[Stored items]
◇ ◇ ◇

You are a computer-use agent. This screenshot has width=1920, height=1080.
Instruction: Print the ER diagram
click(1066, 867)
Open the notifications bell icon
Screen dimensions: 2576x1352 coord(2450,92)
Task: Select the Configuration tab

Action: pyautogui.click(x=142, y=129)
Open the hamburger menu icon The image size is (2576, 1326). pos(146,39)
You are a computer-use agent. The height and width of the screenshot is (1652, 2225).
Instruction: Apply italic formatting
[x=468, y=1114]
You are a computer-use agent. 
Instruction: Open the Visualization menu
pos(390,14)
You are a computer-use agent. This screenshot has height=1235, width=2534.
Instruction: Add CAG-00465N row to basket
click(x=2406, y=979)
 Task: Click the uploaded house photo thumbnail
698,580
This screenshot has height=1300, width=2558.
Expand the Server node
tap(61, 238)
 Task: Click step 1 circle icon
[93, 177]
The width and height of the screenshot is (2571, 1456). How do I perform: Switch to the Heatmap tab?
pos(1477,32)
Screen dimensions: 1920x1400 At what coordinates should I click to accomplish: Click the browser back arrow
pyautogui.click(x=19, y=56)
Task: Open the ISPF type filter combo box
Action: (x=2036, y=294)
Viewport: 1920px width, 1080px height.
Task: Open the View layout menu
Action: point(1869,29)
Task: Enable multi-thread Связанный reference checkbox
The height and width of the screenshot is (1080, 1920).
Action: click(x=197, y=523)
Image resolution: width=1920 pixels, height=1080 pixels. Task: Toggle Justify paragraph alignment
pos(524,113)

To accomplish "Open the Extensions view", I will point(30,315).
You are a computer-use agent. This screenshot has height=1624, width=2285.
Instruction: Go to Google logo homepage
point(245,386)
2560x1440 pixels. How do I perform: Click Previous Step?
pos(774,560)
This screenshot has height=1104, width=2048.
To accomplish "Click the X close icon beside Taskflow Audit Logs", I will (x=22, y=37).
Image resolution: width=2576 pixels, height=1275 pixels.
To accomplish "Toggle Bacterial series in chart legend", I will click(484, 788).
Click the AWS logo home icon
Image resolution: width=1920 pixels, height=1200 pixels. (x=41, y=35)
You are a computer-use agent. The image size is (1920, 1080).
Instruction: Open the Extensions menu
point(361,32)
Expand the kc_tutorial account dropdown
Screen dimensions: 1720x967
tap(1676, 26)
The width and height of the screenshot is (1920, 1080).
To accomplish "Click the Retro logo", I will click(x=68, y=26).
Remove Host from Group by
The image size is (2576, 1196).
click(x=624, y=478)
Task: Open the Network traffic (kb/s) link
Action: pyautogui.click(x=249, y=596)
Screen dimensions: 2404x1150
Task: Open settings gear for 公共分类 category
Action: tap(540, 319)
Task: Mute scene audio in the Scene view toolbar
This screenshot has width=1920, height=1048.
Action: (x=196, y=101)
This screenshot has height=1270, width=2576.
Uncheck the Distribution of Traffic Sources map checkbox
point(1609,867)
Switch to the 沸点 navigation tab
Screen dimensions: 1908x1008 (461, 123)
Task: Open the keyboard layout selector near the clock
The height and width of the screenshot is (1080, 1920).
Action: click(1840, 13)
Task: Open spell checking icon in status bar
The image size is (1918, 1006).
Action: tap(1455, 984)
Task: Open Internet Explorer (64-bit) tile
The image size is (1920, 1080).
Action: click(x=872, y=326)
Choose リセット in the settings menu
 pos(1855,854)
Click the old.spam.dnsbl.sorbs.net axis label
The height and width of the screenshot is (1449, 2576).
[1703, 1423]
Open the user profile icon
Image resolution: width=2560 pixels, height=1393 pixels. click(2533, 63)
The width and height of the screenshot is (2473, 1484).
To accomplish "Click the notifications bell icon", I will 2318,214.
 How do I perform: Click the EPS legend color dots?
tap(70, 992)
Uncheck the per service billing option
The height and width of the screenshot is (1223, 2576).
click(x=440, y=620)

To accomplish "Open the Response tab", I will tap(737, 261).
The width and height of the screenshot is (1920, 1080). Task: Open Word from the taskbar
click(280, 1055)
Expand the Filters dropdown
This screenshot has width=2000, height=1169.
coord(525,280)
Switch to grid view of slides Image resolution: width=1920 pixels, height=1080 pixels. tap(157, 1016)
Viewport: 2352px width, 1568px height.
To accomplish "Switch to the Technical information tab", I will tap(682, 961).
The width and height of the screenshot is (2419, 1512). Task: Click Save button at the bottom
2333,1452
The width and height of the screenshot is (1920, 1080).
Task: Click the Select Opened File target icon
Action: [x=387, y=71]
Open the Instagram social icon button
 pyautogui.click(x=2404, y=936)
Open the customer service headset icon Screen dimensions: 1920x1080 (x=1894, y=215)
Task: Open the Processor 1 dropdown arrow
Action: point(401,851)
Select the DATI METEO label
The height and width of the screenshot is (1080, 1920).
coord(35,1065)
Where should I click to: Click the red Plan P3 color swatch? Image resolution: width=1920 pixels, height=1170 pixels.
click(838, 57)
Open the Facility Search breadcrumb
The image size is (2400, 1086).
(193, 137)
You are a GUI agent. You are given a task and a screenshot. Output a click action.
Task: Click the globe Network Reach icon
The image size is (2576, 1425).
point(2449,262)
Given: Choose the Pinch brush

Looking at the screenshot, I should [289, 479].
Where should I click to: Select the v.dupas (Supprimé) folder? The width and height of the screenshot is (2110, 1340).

◇ ◇ ◇

Exercise requirements: Using the entries above, give back exactly the line containing "The width and height of the screenshot is (2571, 1456).", the line containing "You are a computer-use agent. The image", and every line between them, and nothing else.

Response to the exercise:
The width and height of the screenshot is (2571, 1456). How do I perform: Switch to the Heatmap tab?
pos(1477,32)
Screen dimensions: 1920x1400 At what coordinates should I click to accomplish: Click the browser back arrow
pyautogui.click(x=19, y=56)
Task: Open the ISPF type filter combo box
Action: (x=2036, y=294)
Viewport: 1920px width, 1080px height.
Task: Open the View layout menu
Action: point(1869,29)
Task: Enable multi-thread Связанный reference checkbox
The height and width of the screenshot is (1080, 1920).
Action: click(x=197, y=523)
Image resolution: width=1920 pixels, height=1080 pixels. Task: Toggle Justify paragraph alignment
pos(524,113)

To accomplish "Open the Extensions view", I will point(30,315).
You are a computer-use agent. This screenshot has height=1624, width=2285.
Instruction: Go to Google logo homepage
point(245,386)
2560x1440 pixels. How do I perform: Click Previous Step?
pos(774,560)
This screenshot has height=1104, width=2048.
To accomplish "Click the X close icon beside Taskflow Audit Logs", I will (x=22, y=37).
Image resolution: width=2576 pixels, height=1275 pixels.
To accomplish "Toggle Bacterial series in chart legend", I will click(484, 788).
Click the AWS logo home icon
Image resolution: width=1920 pixels, height=1200 pixels. (x=41, y=35)
You are a computer-use agent. The image size is (1920, 1080).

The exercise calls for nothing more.